Stracona szansa
Opowieść o miłości, szaleństwie i śmierci od zawsze stanowi temat fascynujący. Teatr Studio w Warszawie wystawiając "Tryptyk" z muzyką Zygmunta Koniecznego w inscenizacji plastycznej Franciszka Starowieyskiego i reżyserii Mariusza Orskiego - zaprzepaścił szansę.
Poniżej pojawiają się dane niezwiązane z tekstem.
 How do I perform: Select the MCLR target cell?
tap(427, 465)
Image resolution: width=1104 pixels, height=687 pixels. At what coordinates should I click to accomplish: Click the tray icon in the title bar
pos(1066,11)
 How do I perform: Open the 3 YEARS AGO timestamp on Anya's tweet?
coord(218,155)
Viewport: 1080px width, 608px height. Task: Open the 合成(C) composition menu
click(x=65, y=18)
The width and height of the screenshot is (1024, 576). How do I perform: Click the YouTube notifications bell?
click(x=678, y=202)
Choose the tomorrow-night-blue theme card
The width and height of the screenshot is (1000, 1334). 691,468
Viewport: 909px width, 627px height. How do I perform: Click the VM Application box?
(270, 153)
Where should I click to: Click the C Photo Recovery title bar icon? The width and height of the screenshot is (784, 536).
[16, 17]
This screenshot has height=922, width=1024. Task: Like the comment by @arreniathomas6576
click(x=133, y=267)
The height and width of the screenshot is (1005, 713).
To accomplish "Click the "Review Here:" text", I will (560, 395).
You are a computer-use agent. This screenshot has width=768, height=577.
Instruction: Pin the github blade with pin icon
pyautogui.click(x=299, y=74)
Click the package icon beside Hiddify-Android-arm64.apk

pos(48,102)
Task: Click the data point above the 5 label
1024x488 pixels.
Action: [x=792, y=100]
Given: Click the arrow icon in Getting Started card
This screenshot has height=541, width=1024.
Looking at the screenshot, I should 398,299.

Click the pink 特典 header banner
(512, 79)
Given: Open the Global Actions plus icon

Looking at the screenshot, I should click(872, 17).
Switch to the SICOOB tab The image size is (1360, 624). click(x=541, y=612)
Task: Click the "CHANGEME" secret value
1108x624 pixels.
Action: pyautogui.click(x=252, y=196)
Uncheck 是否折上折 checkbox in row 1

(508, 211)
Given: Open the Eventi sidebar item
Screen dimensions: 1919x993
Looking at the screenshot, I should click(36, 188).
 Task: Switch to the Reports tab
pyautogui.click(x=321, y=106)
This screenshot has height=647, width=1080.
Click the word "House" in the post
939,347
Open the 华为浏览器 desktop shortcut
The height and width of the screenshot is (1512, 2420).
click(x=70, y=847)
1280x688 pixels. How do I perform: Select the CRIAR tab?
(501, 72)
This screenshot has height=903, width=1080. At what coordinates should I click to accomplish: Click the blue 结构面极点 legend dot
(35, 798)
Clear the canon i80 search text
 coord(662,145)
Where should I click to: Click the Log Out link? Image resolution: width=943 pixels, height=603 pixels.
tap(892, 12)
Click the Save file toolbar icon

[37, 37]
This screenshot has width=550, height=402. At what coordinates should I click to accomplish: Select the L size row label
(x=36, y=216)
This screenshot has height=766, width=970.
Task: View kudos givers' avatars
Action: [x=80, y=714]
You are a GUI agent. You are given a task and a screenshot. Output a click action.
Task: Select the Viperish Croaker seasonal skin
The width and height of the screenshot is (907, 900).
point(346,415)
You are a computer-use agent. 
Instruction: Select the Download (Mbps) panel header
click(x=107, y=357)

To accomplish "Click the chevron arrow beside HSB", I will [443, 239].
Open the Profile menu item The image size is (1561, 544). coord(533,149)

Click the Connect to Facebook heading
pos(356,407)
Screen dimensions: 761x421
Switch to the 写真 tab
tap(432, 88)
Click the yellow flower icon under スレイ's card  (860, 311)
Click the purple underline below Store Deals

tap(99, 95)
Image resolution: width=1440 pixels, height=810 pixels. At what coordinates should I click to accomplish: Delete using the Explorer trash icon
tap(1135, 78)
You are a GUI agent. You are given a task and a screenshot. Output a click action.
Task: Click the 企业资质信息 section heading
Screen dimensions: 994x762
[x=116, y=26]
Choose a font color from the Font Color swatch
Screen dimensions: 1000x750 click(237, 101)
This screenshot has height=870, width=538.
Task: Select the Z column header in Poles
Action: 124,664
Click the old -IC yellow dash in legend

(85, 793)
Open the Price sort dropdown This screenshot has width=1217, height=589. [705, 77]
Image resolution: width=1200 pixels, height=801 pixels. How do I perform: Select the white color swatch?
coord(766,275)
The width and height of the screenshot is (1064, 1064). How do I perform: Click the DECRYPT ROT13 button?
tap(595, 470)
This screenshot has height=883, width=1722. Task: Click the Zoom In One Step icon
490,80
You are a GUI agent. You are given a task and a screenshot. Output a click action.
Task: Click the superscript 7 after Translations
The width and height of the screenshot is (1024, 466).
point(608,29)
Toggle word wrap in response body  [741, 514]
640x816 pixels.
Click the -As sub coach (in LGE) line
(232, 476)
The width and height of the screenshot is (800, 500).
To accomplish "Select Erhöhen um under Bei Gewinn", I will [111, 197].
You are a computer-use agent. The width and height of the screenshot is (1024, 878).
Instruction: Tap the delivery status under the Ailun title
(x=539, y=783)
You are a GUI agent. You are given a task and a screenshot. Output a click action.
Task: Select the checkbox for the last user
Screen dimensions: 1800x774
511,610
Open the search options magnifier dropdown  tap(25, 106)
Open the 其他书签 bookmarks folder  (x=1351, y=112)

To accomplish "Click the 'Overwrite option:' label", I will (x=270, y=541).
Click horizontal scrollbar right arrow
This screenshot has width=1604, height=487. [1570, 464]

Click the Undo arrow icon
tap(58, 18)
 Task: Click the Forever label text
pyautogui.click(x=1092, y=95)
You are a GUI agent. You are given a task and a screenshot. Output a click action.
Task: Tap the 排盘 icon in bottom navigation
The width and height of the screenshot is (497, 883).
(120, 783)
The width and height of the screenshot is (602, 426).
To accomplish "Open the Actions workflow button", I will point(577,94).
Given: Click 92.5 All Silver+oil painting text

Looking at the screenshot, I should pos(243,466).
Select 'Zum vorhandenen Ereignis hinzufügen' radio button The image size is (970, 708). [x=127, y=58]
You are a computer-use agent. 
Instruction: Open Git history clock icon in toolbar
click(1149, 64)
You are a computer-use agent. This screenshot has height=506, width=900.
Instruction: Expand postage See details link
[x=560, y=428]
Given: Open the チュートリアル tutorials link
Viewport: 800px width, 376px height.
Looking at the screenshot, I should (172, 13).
Na część I "Tryptyku" składają się poezje" Pierre'a Louysa powstałe w 1894 r. Są to poetyzowane opowiadania o miłości lesbijskiej. "Pieśni Bilitis" śpiewa, interpretuje Anna Chodakowska. Wraz z towarzyszeniem chóru opowiada nam o doskonałym i subtelnym a zarazem okrutnym świecie kobiet, świecie, w którym rządzą pełne namiętności uczucia wzajemne. I mimo, iż reżyser ustatycznił aktorkę na scenie dając jej tylko mikrofon, Chodakowska przebiła się przez ten błąd inscenizacyjny (nie jedyny zresztą) i po raz kolejny już prezentuje swój znakomity warsztat aktorki dramatycznej.
Część II "Tryptyku" stanowi solowy popis Danuty Kisiel, która tańcem próbuje opowiedzieć o szaleństwie samotnej kobiety jej obsesjach i wyzwalaniu się z nich. Ma to charakter improwizacji i równie dobrze znaczyć może cokolwiek innego. Kisiel tańcząca w pierwszej części prawie nago, w II zaś w okryciu, które w końcu zrzuca z siebie - wygląda zjawiskowo i fascynująco.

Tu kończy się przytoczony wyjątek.